Clermont, Regina Maria Roche's 1798 novel, "...is arguably the definitive text of the Gothic novel craze during the eighteenth and nineteenth centuries". It was first published by Minerva Press.

Plot 

Clermont relates the story of the beautiful Madeline, who lives in seclusion with her eponymous father until they are visited by a mysterious Countess from Clermont's past.

Madeline travels to complete her education, accompanied by the Countess.   A series of assaults by shadowy foes cannot dissuade Madeline from unraveling the mystery of her father's past and pursuing her paramour, De Sevignie.  Madeline uncovers the secret of her own noble origins and her virtue proves its strength through a series of trials and tribulations.

Literary allusions
The novel was one of the seven "horrid novels" recommended by the character Isabella Thorpe in Jane Austen's novel Northanger Abbey:
Dear creature!
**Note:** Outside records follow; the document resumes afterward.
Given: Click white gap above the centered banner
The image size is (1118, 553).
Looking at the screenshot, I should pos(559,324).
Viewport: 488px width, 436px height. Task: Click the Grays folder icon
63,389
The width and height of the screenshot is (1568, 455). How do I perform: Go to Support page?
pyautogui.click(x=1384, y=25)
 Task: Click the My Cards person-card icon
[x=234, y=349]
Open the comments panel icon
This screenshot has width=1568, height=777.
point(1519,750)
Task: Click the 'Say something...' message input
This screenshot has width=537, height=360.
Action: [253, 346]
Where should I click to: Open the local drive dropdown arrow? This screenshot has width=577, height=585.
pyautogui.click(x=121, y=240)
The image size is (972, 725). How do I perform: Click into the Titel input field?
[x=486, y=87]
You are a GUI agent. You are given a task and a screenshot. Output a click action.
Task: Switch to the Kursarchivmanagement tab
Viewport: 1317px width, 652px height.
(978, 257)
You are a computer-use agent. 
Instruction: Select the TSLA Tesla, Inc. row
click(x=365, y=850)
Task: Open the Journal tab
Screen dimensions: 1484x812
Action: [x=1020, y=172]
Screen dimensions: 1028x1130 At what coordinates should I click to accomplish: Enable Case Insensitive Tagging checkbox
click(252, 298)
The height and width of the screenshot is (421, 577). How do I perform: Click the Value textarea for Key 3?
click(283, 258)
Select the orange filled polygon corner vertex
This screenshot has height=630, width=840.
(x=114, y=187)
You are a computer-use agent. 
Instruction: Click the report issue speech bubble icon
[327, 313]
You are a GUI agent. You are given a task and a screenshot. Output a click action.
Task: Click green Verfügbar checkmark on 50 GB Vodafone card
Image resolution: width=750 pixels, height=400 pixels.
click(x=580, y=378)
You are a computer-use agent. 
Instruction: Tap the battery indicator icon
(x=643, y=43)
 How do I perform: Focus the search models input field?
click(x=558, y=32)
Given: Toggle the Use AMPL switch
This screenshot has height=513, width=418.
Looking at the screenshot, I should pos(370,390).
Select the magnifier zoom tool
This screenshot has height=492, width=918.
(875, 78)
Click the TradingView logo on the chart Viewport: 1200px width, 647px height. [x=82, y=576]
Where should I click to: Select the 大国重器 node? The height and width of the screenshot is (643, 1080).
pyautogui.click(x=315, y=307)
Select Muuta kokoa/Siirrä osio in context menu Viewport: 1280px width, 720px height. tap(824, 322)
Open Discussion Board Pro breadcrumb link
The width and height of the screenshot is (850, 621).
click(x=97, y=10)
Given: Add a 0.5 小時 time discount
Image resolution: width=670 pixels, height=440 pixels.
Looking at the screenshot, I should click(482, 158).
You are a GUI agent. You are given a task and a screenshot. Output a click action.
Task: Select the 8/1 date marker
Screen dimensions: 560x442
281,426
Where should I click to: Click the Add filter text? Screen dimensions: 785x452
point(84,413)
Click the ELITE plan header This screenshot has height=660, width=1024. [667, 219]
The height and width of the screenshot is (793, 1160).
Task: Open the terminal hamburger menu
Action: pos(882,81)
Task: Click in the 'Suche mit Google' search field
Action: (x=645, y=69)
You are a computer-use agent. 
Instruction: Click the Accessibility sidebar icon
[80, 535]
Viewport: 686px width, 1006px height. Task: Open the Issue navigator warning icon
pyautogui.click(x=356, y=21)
How much I am obliged to you; and when you have finished Udolpho, we will read the Italian together; and I have made out a list of ten or twelve more of the same kind for you.

Have you, indeed! How glad I am! What are they all?

I will read you their names directly; here they are, in my pocketbook. Castle of Wolfenbach, Clermont, Mysterious Warnings, Necromancer of the Black Forest, Midnight Bell, Orphan of the Rhine, and Horrid Mysteries. Those will last us some time.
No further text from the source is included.